TASK DIRECTIONS: Which lines below contain "computer"? Pull them out.

* * * * * * * * *

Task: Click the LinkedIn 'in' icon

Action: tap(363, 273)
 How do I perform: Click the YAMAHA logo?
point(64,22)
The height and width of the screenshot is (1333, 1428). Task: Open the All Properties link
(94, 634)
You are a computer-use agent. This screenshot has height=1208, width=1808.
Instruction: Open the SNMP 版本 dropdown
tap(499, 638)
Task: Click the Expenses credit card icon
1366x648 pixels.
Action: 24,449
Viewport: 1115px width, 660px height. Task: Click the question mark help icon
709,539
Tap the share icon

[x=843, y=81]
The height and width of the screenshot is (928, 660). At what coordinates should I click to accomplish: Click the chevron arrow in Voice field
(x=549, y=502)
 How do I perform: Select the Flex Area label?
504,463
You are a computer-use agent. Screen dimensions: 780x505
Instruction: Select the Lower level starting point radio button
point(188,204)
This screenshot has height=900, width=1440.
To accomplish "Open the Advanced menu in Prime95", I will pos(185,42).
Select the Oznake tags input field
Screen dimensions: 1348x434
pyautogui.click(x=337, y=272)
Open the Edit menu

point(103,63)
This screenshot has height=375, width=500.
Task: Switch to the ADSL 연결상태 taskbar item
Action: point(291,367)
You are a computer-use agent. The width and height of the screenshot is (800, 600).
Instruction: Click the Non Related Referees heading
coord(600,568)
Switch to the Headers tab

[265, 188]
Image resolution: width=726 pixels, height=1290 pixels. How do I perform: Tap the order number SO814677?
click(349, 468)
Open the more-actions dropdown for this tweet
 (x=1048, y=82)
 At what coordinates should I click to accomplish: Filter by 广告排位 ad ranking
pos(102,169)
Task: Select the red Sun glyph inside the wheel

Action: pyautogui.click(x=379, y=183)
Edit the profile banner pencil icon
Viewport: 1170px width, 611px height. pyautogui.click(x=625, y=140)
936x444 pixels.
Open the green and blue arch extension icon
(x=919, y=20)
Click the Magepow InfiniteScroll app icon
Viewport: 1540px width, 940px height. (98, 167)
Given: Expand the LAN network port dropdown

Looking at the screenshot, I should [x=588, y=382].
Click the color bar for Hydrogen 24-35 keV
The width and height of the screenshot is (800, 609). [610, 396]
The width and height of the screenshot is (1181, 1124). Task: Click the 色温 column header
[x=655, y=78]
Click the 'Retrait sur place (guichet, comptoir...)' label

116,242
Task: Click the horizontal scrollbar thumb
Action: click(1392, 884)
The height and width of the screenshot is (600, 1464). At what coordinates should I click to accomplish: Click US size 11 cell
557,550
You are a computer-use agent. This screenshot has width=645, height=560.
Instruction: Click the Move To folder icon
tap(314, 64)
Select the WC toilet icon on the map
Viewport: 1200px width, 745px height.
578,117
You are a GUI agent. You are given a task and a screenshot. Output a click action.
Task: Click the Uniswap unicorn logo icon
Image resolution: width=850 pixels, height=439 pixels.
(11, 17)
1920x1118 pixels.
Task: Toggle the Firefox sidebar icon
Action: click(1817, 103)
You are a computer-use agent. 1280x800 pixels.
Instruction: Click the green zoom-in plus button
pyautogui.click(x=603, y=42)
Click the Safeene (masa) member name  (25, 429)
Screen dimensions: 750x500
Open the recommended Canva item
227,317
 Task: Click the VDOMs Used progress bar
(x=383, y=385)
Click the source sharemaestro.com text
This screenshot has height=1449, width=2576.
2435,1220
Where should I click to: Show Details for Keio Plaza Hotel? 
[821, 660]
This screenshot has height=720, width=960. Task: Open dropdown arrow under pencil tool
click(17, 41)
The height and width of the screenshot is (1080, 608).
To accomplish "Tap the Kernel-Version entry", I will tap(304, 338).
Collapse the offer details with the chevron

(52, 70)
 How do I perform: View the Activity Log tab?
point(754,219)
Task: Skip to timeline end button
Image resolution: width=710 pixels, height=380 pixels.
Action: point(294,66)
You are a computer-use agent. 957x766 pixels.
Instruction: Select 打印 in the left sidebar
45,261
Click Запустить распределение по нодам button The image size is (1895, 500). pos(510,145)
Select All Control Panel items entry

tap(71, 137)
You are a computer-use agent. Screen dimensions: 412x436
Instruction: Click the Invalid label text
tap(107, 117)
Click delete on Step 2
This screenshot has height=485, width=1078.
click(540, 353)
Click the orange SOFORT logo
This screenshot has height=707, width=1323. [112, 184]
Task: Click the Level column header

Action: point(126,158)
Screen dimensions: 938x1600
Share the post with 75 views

* * * * * * * * *

RESPONSE:
You are a computer-use agent. This screenshot has height=1208, width=1808.
You are a computer-use agent. Screen dimensions: 780x505
You are a computer-use agent. The width and height of the screenshot is (800, 600).
You are a computer-use agent. This screenshot has width=645, height=560.
You are a computer-use agent. 1280x800 pixels.
You are a computer-use agent. 957x766 pixels.
You are a computer-use agent. Screen dimensions: 412x436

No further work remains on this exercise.